First, what you're talking about is battery, not assault.

http://criminal.findlaw.com/criminal-charges/assault-and-battery-overview.html

And here's Oregon:

http://www.assaultandbattery.org/oregon/

And based on this - http://www.oregonlaws.org/glossary/definition/sexual_assault - it doesn't sound like it would be construed as sexual assault.


----------



## wainscottbl (Aug 21, 2015)

popsprocket said:


> From a quick search it seems like it would either be a third or second degree sexual abuse charge:
> 
> http://www.oregonlaws.org/ors/163.415
> 
> ...



You're  kidding right? . I looked at all that two or three times and I guess I just missed it. I mean the specific element about the buttocks. Well thanks. Now I know I can't get away with that...


----------



## wainscottbl (Aug 21, 2015)

Class C. I misread it.


----------



## Olly Buckle (Aug 21, 2015)

> You'd need witnesses -- and pub-goers are not reliable witnesses -- to corroborate your claim.

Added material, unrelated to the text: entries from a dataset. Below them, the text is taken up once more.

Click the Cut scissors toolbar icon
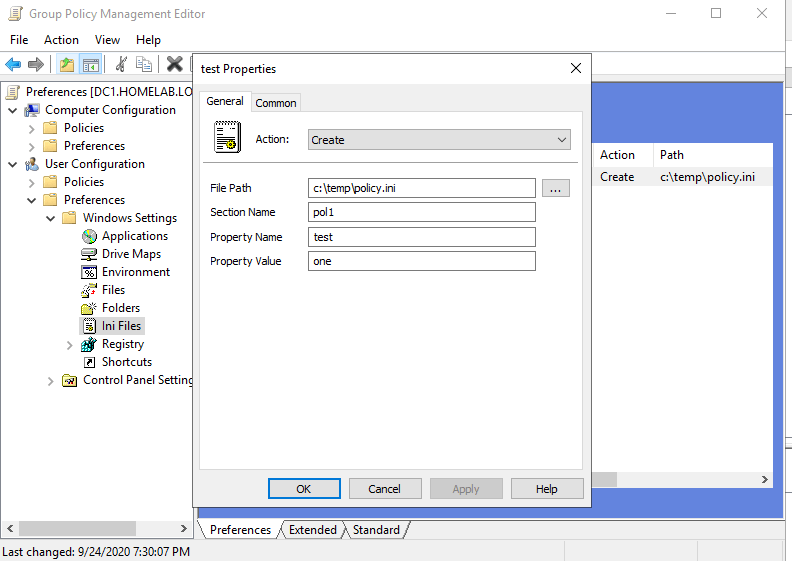This screenshot has width=792, height=561. tap(121, 64)
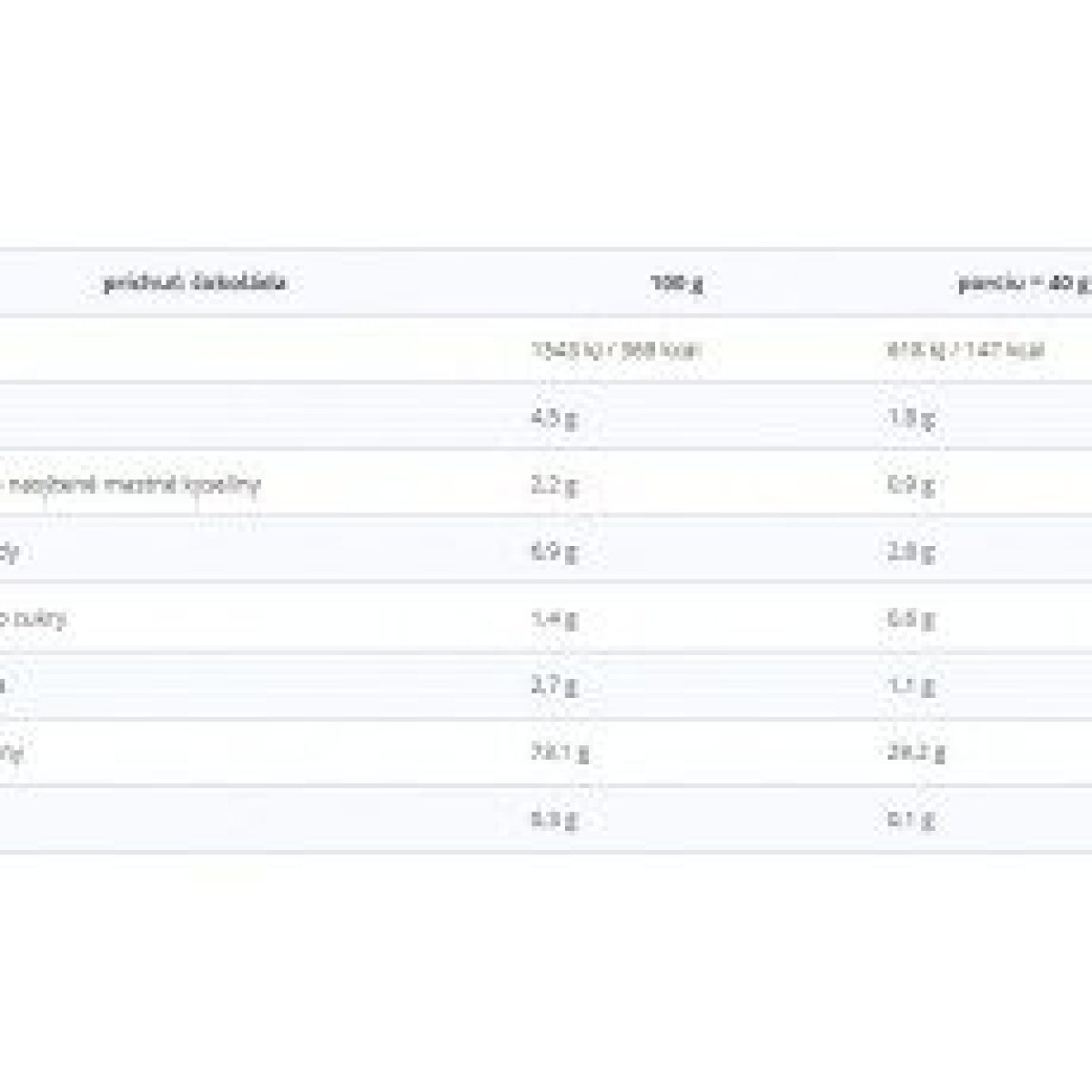The height and width of the screenshot is (1092, 1092).
Task: Select the 0,9 g value cell
Action: [x=910, y=485]
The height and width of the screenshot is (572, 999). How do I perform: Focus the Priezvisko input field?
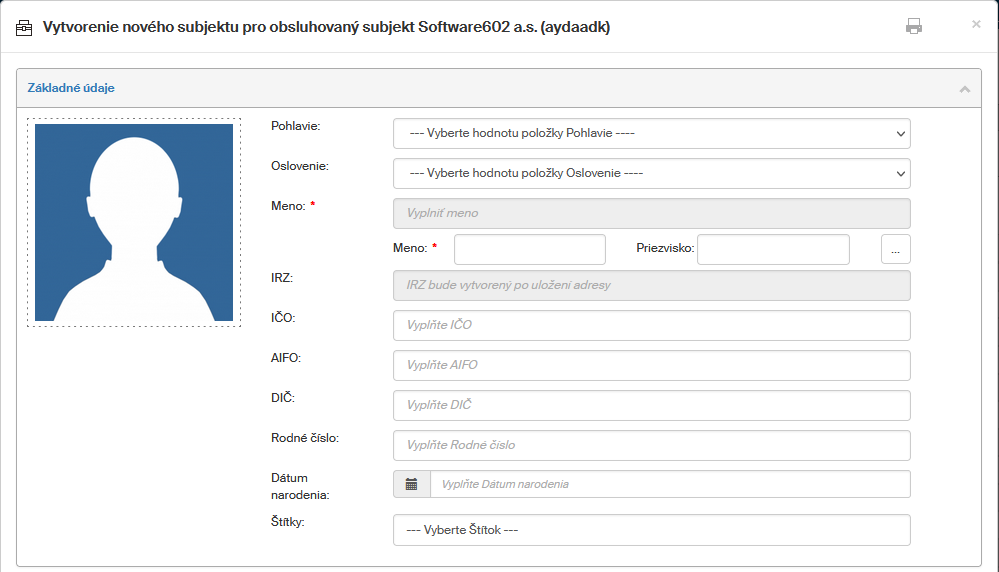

I think the gent has his answer, so I hope you don't  mind me going off topic slightly. Someone did some research recently, connected with rape cases, it had always been assumed that information from women who were drunk was not reliable, and a lot of women who claimed rape  were drunk. They gave women alcohol (there was a proper control group and stuff}  and asked them to remember things at different time periods. Basically they found that the alcohol interfered with them remembering, they were liable to forget, but did not interfere with the accuracy of what they did remember. An interesting result that is going to change police attitudes to evidence from intoxicated women according to the police authority that commissioned the study.


----------



## Lewdog (Aug 21, 2015)

Sam said:


> Tap or slap? Day or night?
> 
> Bars are crowded places, with everyone doing their own thing. Especially at night, it would be nearly impossible to prove that it was anything other than an accident. You'd need witnesses -- and pub-goers are not reliable witnesses -- to corroborate your claim.
> 
> That said, yes, it is a crime in parts of the world. I've never heard of a case in the UK, but I've read of three or four in the U.S., where it's considered a felony in some states.



Nah that isn't true.  If a woman says it happens and she can pick a guy out of a lineup, police will take it seriously.  It's just the way it is today in the U.S.


----------



## wainscottbl (Aug 24, 2015)

Olly Buckle said:


> I think the gent has his answer, so I hope you don't  mind me going off topic slightly. Someone did some research recently, connected with rape cases, it had always been assumed that information from women who were drunk was not reliable, and a lot of women who claimed rape  were drunk. They gave women alcohol (there was a proper control group and stuff}  and asked them to remember things at different time periods. Basically they found that the alcohol interfered with them remembering, they were liable to forget, but did not interfere with the accuracy of what they did remember. An interesting result that is going to change police attitudes to evidence from intoxicated women according to the police authority that commissioned the study.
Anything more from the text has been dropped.